(Le monde) Aux Pays-Bas, la police débordée par les « chasseurs de pédophiles »

A Arnhem, un homme est mort après avoir été piégé par des « pedojagers », qui créent des faux profils de mineurs sur Internet pour attirer leurs cibles. Le phénomène est apparu après la diffusion d’une émission de télévision, il y a quelques mois.

LETTRE DU BENELUX

Fin octobre, à Arnhem, dans l’est des Pays-Bas. Un homme de 73 ans est agressé par plusieurs jeunes – dont un mineur. Il chute de son vélo et meurt quelques heures plus tard. L’instruction est toujours en cours mais il semble bien que cet enseignant retraité ait été la première victime recensée des « pedojagers », les « chasseurs de pédophiles ».

Le phénomène est apparu il y a quelques mois dans plusieurs régions du pays. Après une émission de télévision consacrée à la pédophilie, des hommes vêtus de blousons siglés, généralement masqués, sont apparus dans les médias. Certains, témoignant à visage découvert, ont expliqué qu’ils voulaient pousser le monde politique, la police et la justice à agir contre des individus bénéficiant, selon eux, de l’impunité.

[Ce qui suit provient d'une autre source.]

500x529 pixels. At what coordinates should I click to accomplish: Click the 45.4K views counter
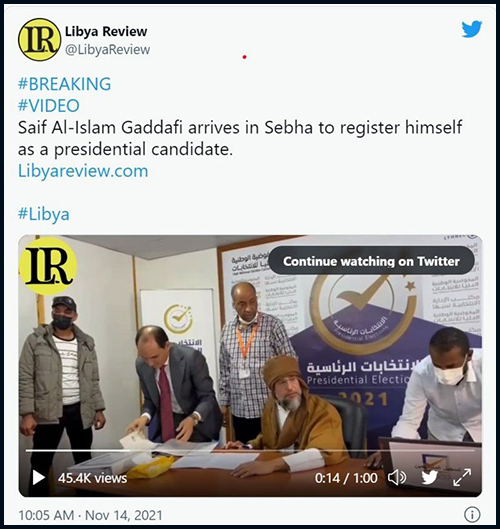pos(92,478)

Le retraité d’Arnhem a été pris, semble-t-il, au piège que tendent habituellement les membres de ces groupes à l’allure de milices : utilisant un faux profil, celui d’une jeune fille ou d’un jeune garçon proposant un rapport sexuel avec un adulte, ils appâtent des hommes auxquels ils vont ensuite proposer un rendez-vous. La forme moderne d’une technique utilisée naguère aux Etats-Unis pour une célèbre émission, « To Catch a Predator » (2004-2007).

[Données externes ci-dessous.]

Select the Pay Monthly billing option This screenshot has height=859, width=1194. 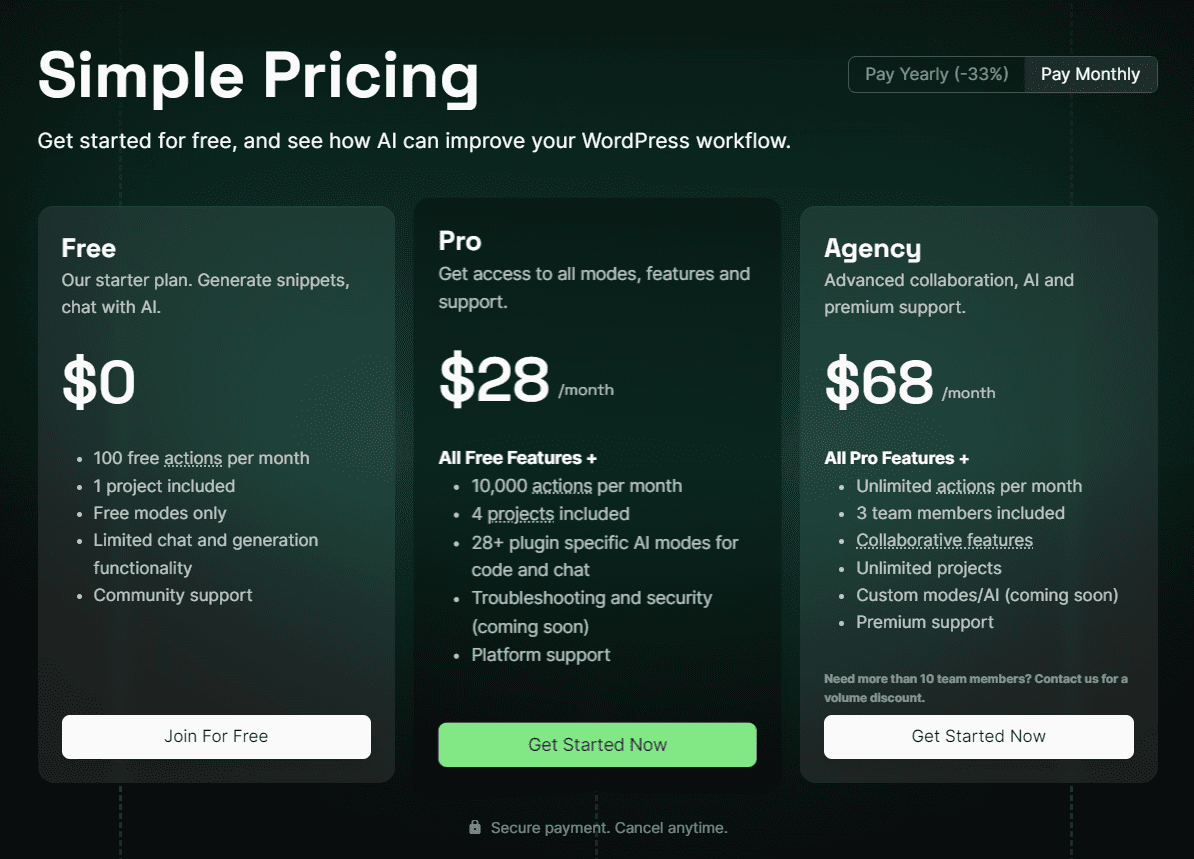click(x=1090, y=74)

Même si l’avocat de ceux qui ont agressé le vieux professeur affirme que ces jeunes n’avaient rien à voir avec des « chasseurs » et ne voulaient aucunement le tuer, il concède qu’ils ont sans doute été influencés par une actualité qui faisait largement écho aux actions des « pedojagers ».

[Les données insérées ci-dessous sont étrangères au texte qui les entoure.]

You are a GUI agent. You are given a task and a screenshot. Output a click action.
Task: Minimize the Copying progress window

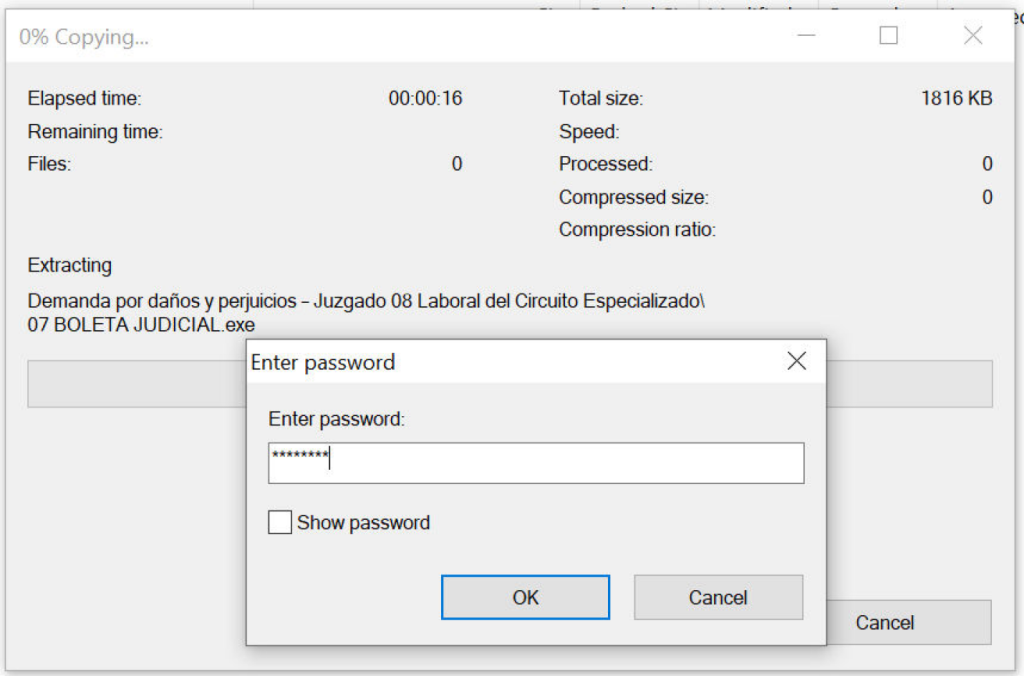pyautogui.click(x=807, y=36)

« Nous les détruisons mentalement »

En octobre, à Arnhem toujours, un homme qui attendait un rendez-vous avec une prétendue adolescente avait été roué de coups par cinq personnes recrutées par WhatsApp. Sur Facebook et Instagram aussi, des comptes « antipédophilie » regroupent des milliers de suiveurs (15 000 pour l’un d’eux, 40 000 pour un autre) qui louent l’action de ces « combattants ». Souvent filmées, les interventions de ces groupes sont rapidement mises en ligne pour détruire les réputations. La cible se voit d’ailleurs généralement promettre de devenir un « Néerlandais célèbre ».

A Deventer, un homme censé attendre un rendez-vous avec une jeune fille est parvenu à s’échapper avant d’être cerné. En quelques secondes, tous les renseignements le concernant – signalement, adresse, marque de sa voiture – ont été diffusés sur Facebook. Une foule s’est rapidement massée devant son domicile. Arrêté et relâché le lendemain, il n’a pas réintégré son logement et, entre-temps, sa femme s’est vue promettre de ne plus pouvoir sortir dans la rue, tandis que sa maison serait réduite en cendres.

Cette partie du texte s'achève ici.